SAN FRANCISCO, CA – Feb. 24, 2026 – Siren Biotechnology announced that the U.S. Food and Drug Administration (FDA) has granted Fast Track Designation to SRN-101, the company’s lead AAV-based immuno-gene therapy for recurrent high-grade glioma (HGG).
The designation is intended to expedite the development and review of therapies addressing serious conditions with significant unmet medical need. Siren recently received FDA clearance of its first Investigational New Drug (IND) application for SRN-101, enabling first-in-human clinical evaluation in patients with recurrent HGG.
SRN-101 is a recombinant adeno-associated virus (AAV) vector engineered to express an immunomodulatory cytokine designed to locally activate a potent anti-tumor immune response within the tumor microenvironment. The therapy is built on Siren’s Universal AAV Immuno-Gene Therapy platform, which aims to overcome limitations of conventional immunotherapies in solid tumors by enabling sustained, localized cytokine expression directly at the tumor site.

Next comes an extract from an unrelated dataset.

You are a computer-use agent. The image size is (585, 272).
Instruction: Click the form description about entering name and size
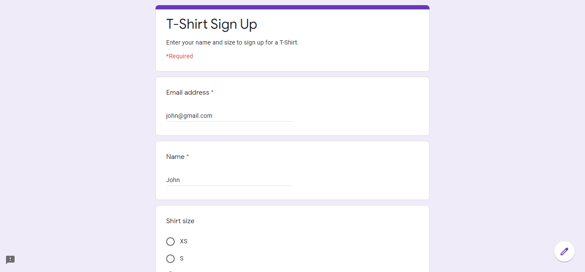[x=232, y=42]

“Fast Track Designation underscores the urgency of bringing new therapeutic options to patients with recurrent high-grade glioma,” said Nicole K. Paulk, PhD, Founder, CEO, and President of Siren Biotechnology. She noted that SRN-101 represents a fundamentally new approach to treating solid tumors and reflects the FDA’s recognition of its potential clinical impact.
High-grade gliomas, including glioblastoma, are among the most aggressive and lethal primary brain tumors. Standard treatments such as surgery, radiation, and chemotherapy provide limited survival benefit, highlighting the need for innovative approaches such as AAV-mediated immuno-gene therapy.
The development of SRN-101 has been supported in part by funding from the California Institute for Regenerative Medicine (CIRM), a state agency dedicated to advancing regenerative medicine, stem cell, and gene therapy research.